§ **WHAT YOU NEED TO DO**
The number of lines below that contain the word "agent" is all that the answer should hold.

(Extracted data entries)
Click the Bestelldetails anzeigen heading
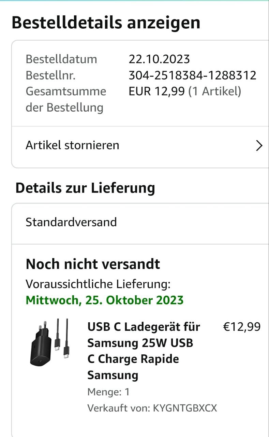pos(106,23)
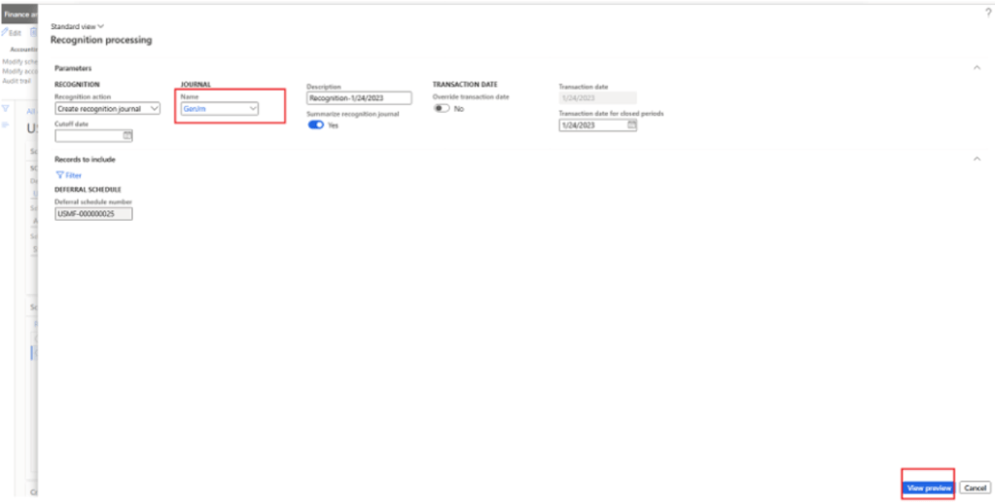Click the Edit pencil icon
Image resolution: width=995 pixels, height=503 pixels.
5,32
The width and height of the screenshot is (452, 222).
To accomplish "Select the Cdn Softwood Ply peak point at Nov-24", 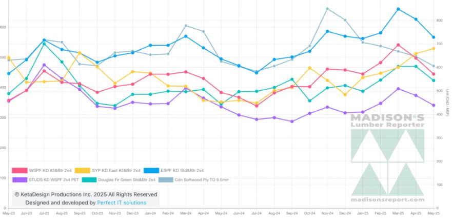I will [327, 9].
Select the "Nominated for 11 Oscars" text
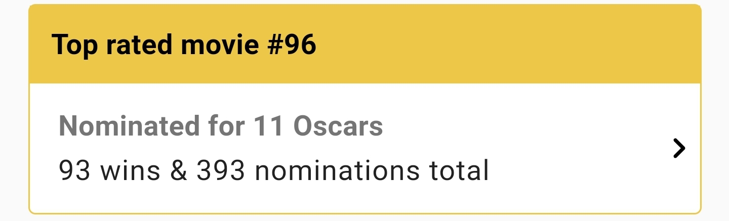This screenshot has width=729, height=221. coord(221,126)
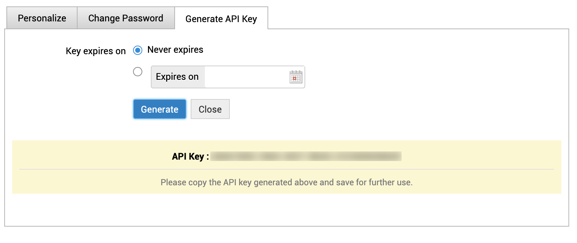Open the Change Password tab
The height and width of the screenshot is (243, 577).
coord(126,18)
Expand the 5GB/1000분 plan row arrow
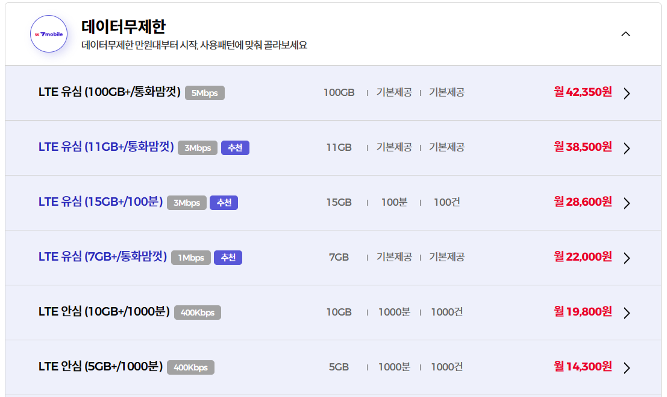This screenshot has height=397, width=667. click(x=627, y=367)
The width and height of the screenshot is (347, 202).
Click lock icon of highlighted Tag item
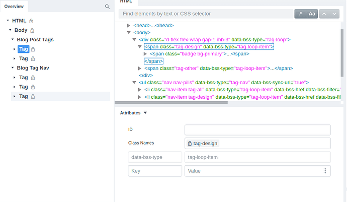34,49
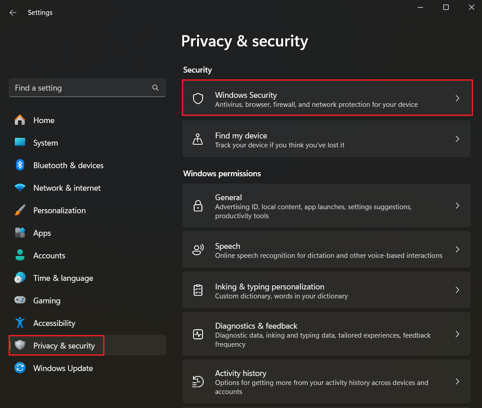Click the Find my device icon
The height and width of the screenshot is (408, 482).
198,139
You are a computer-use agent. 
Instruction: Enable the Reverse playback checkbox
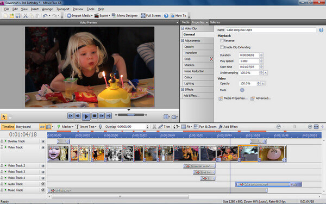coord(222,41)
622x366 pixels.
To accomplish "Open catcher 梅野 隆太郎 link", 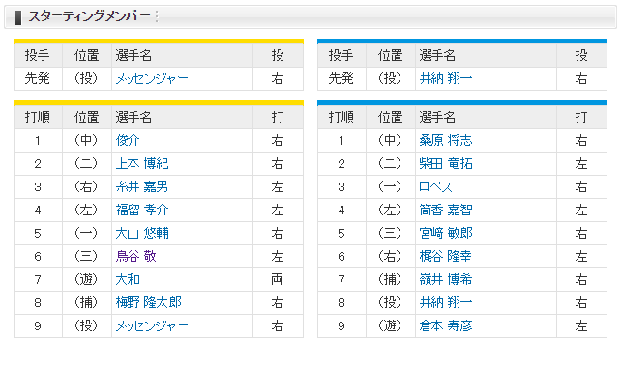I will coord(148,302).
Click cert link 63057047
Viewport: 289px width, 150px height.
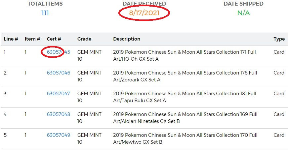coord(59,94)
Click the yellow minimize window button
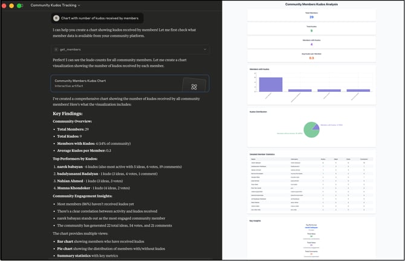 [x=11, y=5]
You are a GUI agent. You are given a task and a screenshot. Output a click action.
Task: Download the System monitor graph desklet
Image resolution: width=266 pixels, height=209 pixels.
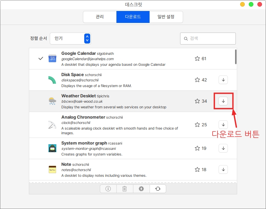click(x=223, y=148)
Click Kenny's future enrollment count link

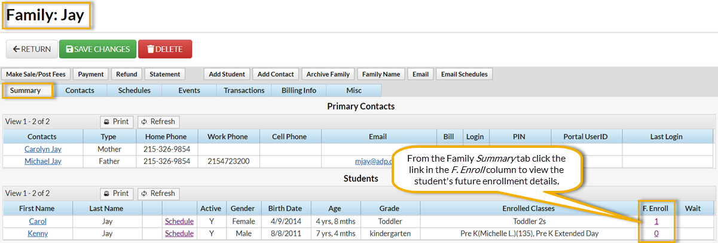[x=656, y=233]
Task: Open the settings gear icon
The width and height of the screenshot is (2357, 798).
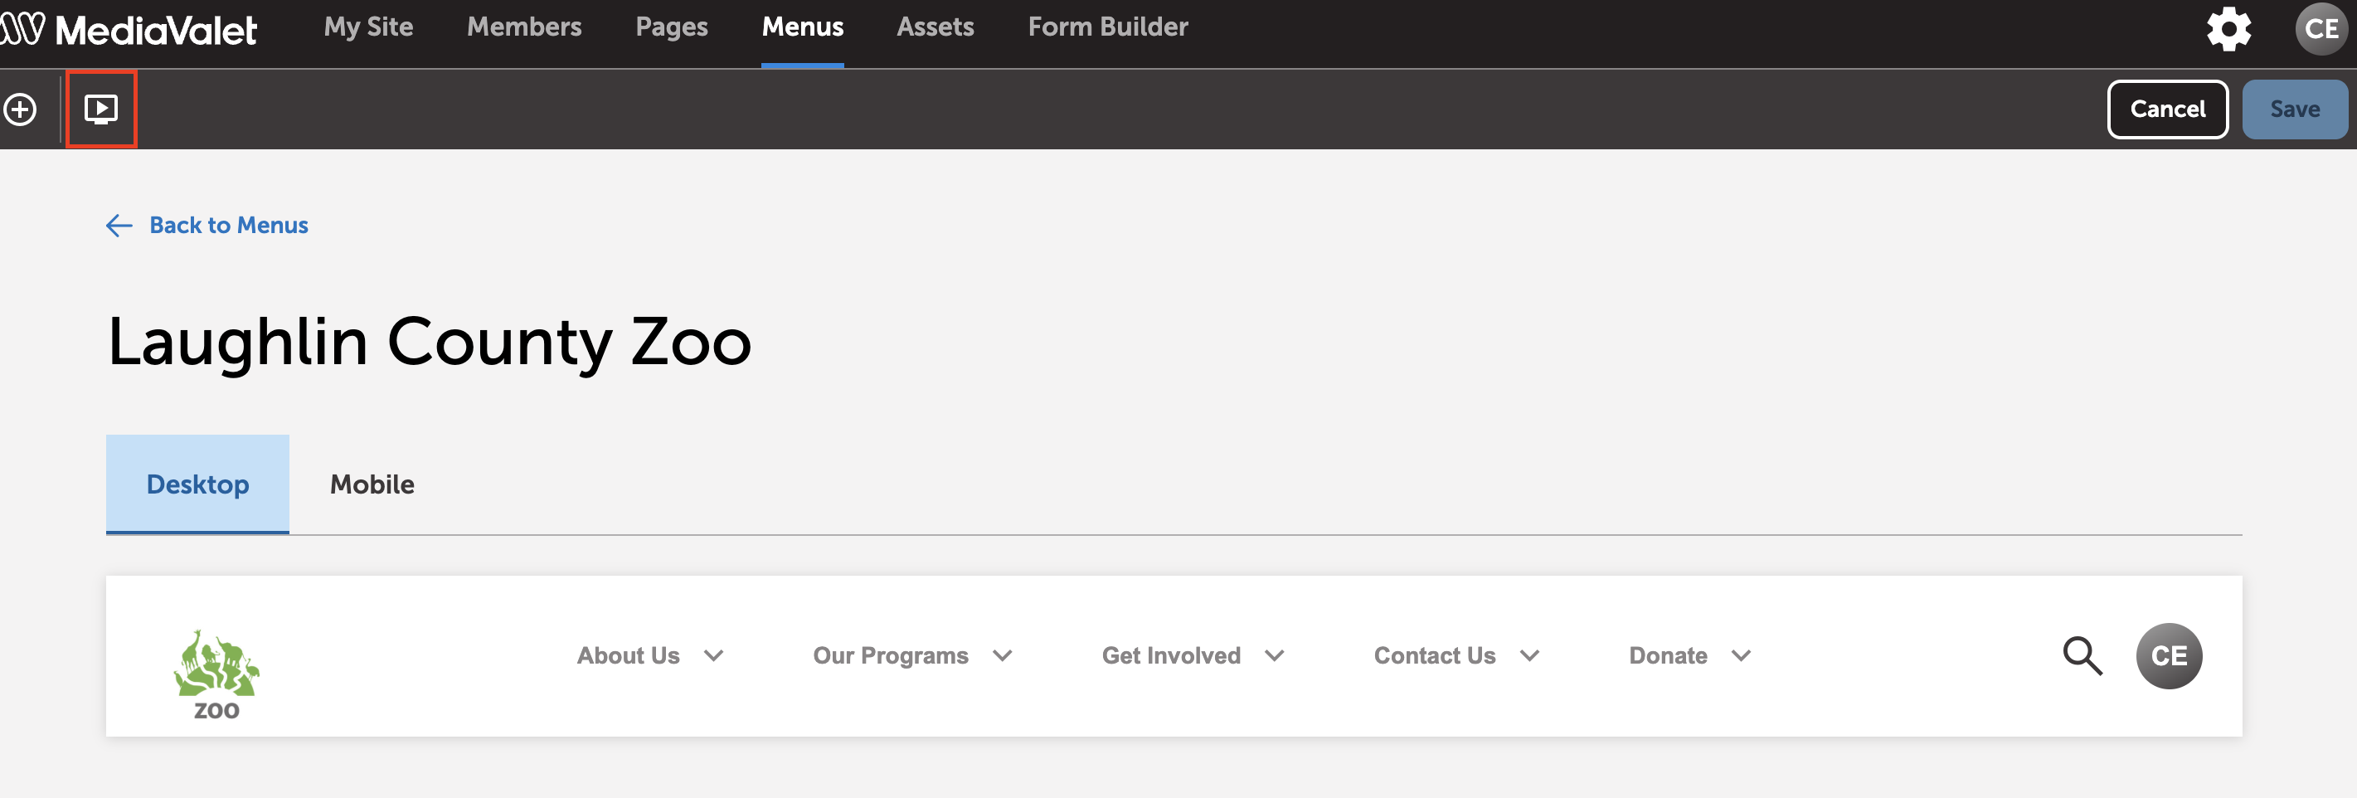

§ **SOLUTION FOR THIS EXERCISE**
2